1. Definition
- NearMiss = a family of undersampling methods for imbalanced classification.
- Unlike random undersampling, which drops majority samples randomly, NearMiss selects majority samples based on their distance to minority samples.
- Goal: keep informative majority examples that are hardest to classify, while discarding “easy” ones.
2. How It Works
NearMiss has different versions (commonly NearMiss-1, NearMiss-2, NearMiss-3).
NearMiss-1
- For each majority class sample, compute its average distance to the k closest minority samples.
- Select the majority samples with the smallest average distance.
- Keeps majority samples that are close to minority samples → forces decision boundary to be more precise.
NearMiss-2
- For each majority class sample, compute its average distance to the k farthest minority samples.

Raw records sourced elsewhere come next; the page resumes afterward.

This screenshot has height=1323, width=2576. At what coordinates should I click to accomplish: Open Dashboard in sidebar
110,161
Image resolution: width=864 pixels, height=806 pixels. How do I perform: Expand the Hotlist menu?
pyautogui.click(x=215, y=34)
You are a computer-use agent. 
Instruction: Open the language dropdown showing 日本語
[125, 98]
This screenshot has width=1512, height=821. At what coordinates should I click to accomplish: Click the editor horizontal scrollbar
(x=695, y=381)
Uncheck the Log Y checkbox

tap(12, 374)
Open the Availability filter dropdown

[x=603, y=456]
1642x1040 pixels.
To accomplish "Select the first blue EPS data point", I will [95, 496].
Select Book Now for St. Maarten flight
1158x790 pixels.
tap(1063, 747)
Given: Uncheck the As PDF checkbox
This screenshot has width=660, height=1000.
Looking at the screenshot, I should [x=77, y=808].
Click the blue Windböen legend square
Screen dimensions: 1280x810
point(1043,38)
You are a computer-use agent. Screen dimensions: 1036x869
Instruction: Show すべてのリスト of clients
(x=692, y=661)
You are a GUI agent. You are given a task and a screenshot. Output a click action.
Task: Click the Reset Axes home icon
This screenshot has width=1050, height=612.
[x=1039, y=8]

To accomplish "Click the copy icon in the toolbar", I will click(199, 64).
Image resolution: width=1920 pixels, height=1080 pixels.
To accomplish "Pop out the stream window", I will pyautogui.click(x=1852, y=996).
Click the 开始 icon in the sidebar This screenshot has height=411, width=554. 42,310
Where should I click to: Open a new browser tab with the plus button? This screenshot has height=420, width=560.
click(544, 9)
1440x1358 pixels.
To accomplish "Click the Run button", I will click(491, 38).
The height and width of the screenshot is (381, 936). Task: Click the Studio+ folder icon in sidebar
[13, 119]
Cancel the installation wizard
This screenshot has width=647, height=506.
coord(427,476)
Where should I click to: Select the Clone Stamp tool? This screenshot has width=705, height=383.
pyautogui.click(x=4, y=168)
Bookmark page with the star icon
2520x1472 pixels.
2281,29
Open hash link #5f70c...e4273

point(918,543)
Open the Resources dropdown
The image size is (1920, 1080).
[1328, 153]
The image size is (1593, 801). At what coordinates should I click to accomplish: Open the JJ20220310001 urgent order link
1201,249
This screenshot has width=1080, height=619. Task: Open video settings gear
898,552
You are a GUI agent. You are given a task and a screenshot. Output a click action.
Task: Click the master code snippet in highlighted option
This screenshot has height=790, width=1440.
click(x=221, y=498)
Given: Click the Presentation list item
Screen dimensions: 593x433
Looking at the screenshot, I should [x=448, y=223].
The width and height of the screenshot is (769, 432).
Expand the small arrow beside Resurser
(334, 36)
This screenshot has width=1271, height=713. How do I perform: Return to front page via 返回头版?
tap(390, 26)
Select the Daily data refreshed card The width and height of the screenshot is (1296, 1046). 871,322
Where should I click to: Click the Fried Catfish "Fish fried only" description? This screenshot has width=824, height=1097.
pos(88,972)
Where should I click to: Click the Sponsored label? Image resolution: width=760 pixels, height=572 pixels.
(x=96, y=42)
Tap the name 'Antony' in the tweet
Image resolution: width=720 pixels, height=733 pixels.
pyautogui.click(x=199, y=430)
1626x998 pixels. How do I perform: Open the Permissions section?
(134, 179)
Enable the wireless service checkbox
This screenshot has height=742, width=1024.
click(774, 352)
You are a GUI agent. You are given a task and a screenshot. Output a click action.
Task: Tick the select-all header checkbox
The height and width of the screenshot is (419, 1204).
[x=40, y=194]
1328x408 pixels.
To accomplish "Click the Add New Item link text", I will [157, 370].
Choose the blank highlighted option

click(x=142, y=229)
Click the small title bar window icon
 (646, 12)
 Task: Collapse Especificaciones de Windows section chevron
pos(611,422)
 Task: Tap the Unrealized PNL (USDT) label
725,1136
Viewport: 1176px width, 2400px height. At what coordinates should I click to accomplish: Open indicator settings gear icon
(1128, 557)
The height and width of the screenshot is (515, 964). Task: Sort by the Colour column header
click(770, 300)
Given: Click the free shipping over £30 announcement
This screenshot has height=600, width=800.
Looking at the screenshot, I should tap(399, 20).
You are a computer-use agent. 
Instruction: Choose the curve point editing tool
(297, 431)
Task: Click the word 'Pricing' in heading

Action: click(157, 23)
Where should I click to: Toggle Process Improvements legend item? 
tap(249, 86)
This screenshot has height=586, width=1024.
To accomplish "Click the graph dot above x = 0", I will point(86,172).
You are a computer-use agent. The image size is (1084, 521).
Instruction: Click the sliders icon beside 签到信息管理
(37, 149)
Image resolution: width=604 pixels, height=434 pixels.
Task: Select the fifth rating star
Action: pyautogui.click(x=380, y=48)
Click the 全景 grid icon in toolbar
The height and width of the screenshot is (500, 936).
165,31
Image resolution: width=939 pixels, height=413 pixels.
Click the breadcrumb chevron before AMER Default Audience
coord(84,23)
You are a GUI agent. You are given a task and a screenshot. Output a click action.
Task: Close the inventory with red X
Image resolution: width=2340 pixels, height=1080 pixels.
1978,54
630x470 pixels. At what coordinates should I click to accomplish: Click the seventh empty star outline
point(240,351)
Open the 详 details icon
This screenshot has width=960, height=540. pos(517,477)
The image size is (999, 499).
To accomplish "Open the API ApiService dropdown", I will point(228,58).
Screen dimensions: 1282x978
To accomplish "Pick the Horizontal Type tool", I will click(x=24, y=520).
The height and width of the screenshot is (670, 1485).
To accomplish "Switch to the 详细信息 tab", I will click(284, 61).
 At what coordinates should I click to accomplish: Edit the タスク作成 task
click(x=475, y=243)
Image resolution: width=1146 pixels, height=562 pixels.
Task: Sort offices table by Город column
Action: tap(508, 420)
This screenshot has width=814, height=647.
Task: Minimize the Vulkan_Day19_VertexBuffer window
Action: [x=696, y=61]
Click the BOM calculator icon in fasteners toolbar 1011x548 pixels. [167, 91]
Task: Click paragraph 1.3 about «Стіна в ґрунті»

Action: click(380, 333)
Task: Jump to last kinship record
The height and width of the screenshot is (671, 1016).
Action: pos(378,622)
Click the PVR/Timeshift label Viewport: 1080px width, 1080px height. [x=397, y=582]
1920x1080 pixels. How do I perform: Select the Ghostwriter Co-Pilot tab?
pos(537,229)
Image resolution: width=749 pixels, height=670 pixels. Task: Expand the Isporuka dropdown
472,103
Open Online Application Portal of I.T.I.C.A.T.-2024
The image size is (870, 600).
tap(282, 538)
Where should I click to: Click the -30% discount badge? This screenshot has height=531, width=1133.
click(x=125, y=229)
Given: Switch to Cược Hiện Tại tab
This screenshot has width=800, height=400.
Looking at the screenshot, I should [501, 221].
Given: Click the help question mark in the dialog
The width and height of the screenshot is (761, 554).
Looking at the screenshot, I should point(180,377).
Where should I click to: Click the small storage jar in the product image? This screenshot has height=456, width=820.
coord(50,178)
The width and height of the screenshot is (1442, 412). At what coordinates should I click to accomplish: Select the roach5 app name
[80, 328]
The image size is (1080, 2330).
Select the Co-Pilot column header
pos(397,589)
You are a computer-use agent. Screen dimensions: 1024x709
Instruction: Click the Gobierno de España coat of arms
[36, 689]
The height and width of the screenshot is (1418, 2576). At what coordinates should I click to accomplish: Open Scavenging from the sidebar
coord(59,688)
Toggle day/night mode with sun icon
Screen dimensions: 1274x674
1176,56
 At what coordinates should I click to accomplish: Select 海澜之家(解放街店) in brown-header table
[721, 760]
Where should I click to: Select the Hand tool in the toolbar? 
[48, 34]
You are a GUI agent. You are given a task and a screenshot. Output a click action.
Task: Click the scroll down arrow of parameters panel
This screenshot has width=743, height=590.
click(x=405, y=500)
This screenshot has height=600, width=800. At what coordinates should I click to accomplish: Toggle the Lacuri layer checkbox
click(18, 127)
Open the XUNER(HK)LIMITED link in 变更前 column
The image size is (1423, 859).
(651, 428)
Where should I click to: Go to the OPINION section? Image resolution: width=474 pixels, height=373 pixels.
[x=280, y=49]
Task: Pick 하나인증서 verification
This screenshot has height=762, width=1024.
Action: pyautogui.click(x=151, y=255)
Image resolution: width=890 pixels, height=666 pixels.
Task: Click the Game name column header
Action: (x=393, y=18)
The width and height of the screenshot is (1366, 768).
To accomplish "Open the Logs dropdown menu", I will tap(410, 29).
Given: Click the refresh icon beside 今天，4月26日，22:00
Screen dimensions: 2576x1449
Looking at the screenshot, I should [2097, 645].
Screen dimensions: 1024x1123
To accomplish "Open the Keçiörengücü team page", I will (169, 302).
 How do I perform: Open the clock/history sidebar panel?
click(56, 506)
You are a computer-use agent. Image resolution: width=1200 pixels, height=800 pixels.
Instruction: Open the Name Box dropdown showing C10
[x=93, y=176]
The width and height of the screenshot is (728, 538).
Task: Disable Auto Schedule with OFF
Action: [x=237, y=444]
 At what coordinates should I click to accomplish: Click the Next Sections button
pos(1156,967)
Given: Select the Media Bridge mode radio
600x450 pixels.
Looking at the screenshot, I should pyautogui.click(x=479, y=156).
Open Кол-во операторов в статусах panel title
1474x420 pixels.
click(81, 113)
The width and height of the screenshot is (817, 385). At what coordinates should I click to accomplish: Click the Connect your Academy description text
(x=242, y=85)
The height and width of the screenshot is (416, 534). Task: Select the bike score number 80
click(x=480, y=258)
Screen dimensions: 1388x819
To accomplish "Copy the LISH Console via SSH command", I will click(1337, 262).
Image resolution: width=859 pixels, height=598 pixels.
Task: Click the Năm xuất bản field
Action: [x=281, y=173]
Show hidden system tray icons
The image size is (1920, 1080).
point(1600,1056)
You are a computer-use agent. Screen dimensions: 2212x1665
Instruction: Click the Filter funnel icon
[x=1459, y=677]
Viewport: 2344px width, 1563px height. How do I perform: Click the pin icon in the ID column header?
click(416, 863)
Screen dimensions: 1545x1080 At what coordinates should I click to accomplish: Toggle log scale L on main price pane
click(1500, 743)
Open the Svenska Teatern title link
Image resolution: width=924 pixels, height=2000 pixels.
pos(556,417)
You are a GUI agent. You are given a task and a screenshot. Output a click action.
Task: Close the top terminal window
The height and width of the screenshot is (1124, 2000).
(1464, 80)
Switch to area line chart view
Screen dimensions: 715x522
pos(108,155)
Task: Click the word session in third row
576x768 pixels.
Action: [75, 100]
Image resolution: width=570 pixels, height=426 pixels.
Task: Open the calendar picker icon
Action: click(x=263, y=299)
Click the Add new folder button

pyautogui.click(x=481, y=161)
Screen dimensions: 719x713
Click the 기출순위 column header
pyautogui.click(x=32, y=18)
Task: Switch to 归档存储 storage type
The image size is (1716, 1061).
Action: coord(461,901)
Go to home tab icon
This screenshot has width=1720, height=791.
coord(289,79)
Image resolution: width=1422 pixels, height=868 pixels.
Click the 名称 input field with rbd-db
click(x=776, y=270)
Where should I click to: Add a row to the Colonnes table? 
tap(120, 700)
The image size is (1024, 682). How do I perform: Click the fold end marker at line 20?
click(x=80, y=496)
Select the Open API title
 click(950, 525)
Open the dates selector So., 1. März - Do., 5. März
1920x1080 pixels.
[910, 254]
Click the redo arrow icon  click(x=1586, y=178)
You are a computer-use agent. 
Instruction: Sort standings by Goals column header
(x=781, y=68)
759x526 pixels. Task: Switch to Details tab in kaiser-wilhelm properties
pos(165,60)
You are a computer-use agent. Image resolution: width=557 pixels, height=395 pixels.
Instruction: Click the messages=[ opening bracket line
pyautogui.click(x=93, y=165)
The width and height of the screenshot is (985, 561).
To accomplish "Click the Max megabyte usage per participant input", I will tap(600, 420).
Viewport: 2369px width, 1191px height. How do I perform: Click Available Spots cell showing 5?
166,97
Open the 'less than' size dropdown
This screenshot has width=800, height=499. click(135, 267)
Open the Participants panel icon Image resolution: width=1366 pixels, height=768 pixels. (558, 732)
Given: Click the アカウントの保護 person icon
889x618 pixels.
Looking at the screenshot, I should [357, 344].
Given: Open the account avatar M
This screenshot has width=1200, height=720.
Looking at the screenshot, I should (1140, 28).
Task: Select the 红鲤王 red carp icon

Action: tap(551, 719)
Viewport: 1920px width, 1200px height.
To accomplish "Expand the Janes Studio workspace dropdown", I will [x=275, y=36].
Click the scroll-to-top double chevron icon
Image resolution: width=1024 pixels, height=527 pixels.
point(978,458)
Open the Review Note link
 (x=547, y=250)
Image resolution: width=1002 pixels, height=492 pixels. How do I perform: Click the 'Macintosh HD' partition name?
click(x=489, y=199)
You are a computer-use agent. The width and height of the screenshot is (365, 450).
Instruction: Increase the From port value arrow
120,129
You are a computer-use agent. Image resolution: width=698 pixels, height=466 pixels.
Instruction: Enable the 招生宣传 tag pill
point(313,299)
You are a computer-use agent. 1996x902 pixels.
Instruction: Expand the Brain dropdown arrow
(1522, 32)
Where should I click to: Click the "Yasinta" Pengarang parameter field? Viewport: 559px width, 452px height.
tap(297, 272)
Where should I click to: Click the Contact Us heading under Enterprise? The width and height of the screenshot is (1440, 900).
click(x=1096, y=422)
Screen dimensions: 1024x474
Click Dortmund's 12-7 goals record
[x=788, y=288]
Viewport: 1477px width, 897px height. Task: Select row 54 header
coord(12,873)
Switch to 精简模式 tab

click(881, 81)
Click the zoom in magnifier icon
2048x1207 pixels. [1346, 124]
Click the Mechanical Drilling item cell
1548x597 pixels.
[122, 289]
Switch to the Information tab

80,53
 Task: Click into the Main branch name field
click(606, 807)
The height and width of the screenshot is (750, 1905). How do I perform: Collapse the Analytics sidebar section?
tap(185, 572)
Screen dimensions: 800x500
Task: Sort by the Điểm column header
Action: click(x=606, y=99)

- Select majority samples with smallest average distance to those farthest minority samples.
- Ensures minority class is well surrounded by majority samples.
NearMiss-3
- For each minority sample, select a fixed number of its nearest majority samples.
- Ensures every minority sample has nearby majority samples included.
3. Advantages
- Keeps informative boundary points rather than discarding data randomly.
- Reduces bias toward the majority class.
- Better generalization than naive undersampling in many cases.
4. Disadvantages
- Computationally expensive (requires distance calculations).
- May remove “easy” samples too aggressively, causing overfitting to difficult regions.
- Choice of k (neighbors) strongly affects results.
5. Example (Python, imbalanced-learn)
from imblearn.under_sampling import NearMiss
from collections import Counter
X, y = ... # features and labels
print("Original distribution:", Counter(y))
nm = NearMiss(version=1) # can choose version=1,2,3
X_res, y_res = nm.fit_resample(X, y)
print("Resampled distribution:", Counter(y_res))
6. Comparison
| Method | Selection Criterion | Effect |
|---|---|---|
| Random Undersampling | Randomly remove majority samples | Fast but may lose important info |
| Cluster-based Undersampling | Use clustering to keep representatives | Preserves diversity |
| NearMiss | Keep majority samples closest/farthest to minority (distance-based) | Focuses on class boundaries |
Summary
- NearMiss = distance-based undersampling strategy for imbalanced datasets.
- Versions differ in how they pick majority samples (closest, farthest, or per minority).
- Helps refine decision boundary but is computationally heavier than random methods.